_Task description_
Return exactly, please, the lines from the one containing "You are a GUI" to the last line of the entries below, and nothing else, leaving pictures out.

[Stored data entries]
* * * * * * * * *
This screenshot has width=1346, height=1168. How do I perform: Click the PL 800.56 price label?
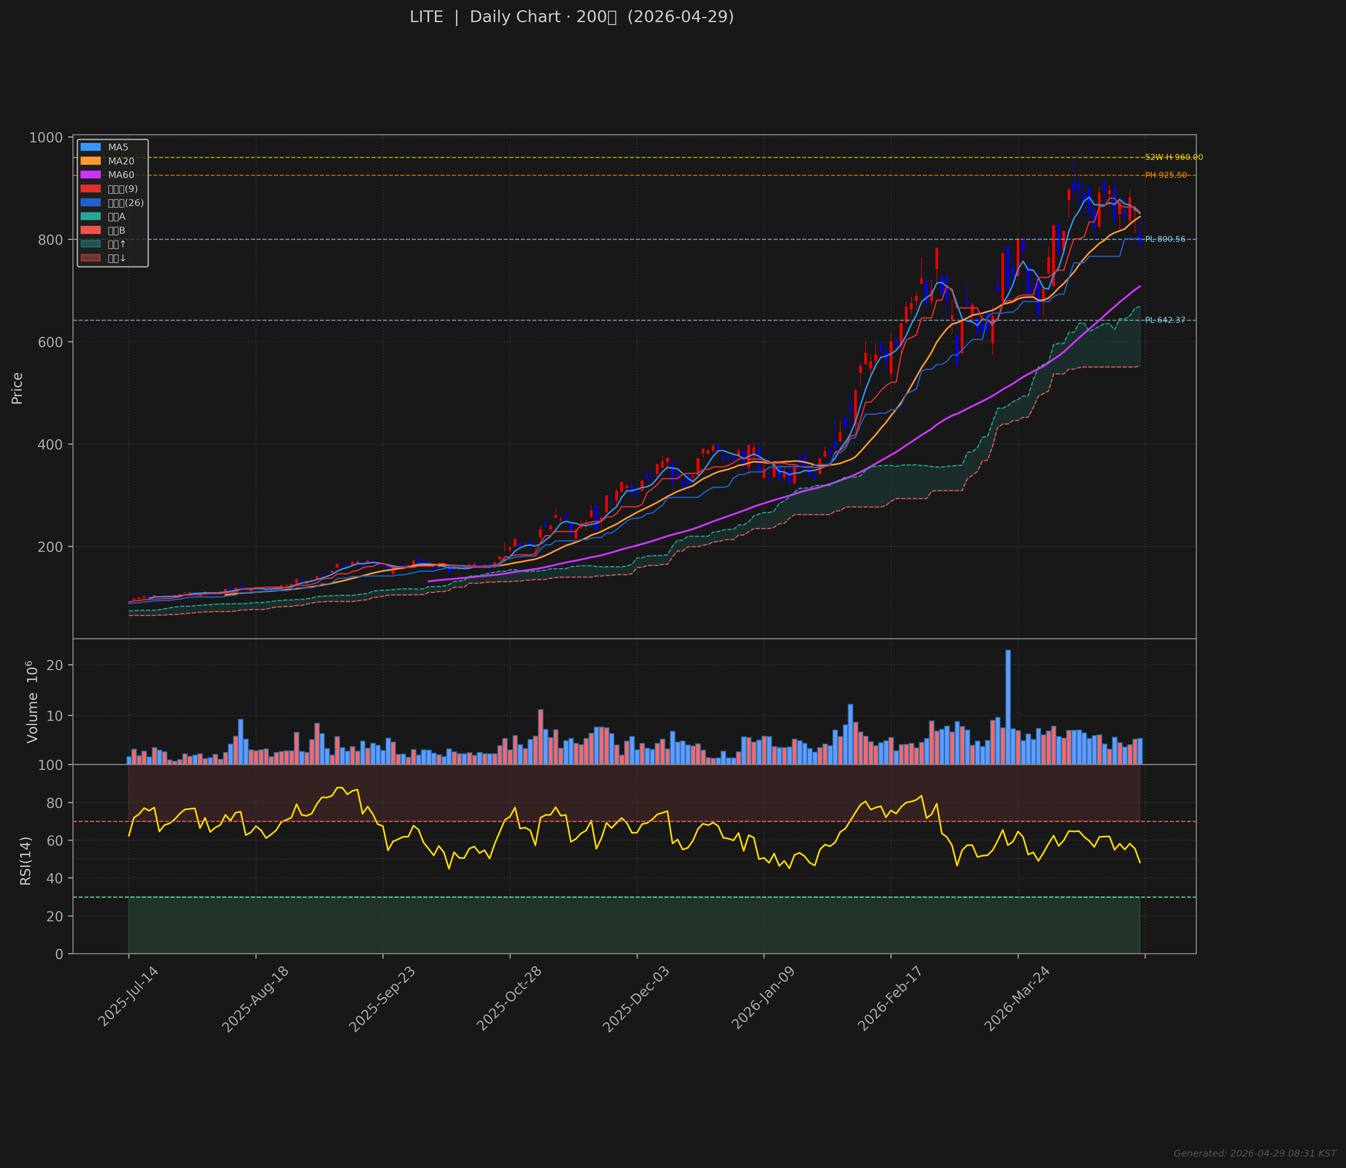pyautogui.click(x=1165, y=239)
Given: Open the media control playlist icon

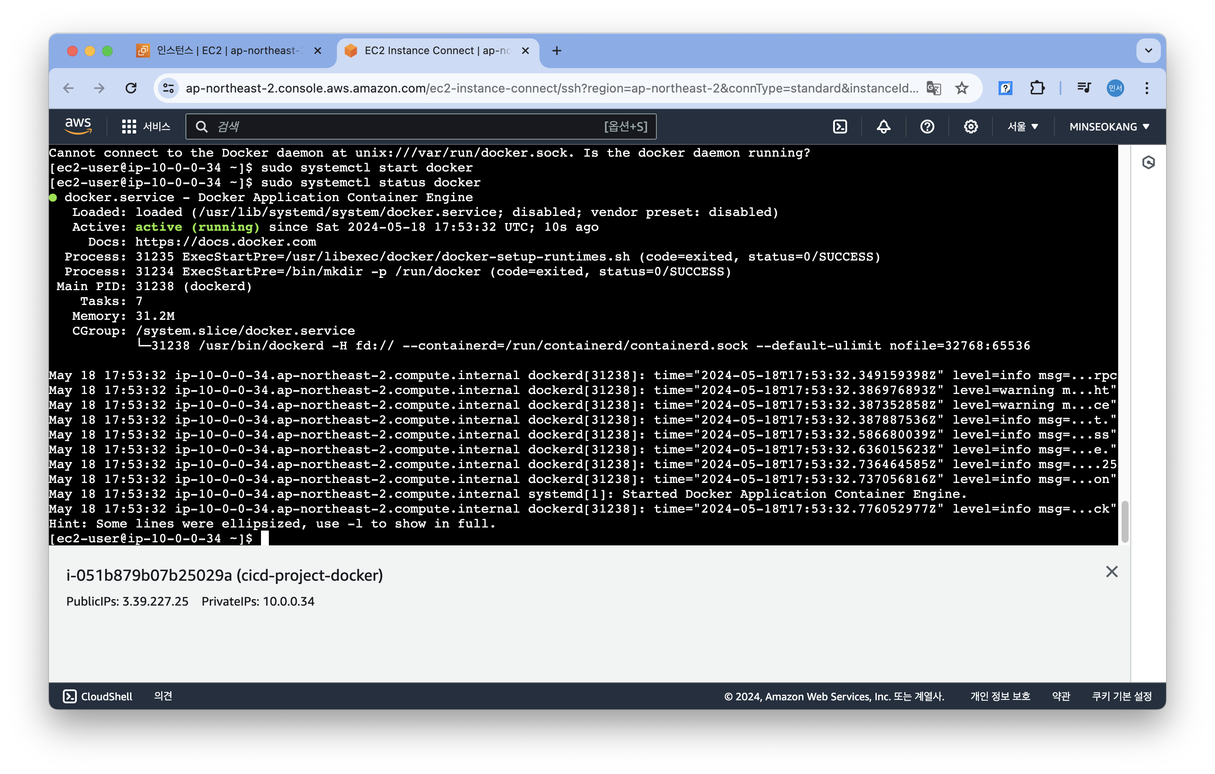Looking at the screenshot, I should tap(1084, 88).
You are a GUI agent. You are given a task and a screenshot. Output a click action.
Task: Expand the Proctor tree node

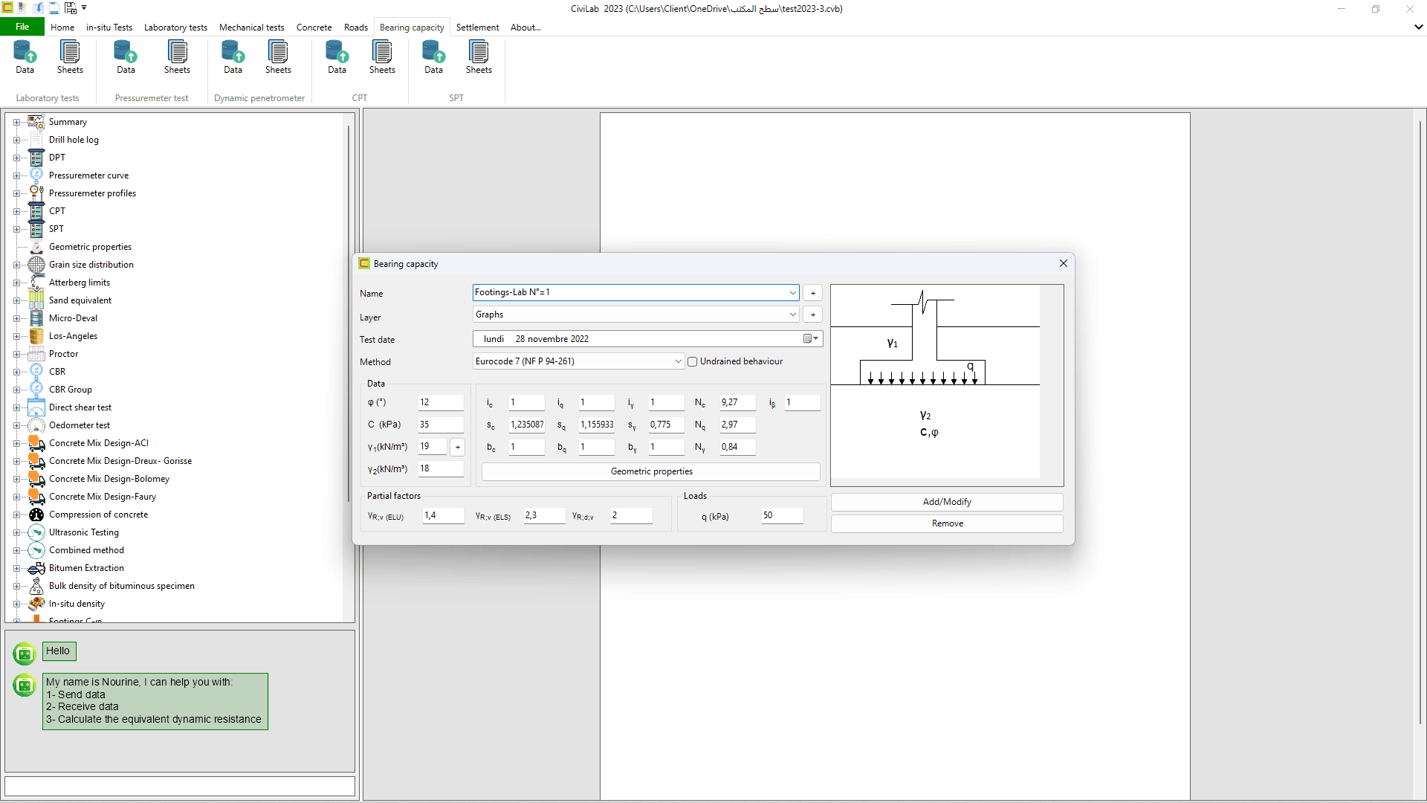pyautogui.click(x=16, y=354)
* * * * * * * * *
_Response to the exercise_
You are a GUI agent. You are given a task and a screenshot. Output a click action.
Task: Expand the Proctor tree node

pyautogui.click(x=16, y=354)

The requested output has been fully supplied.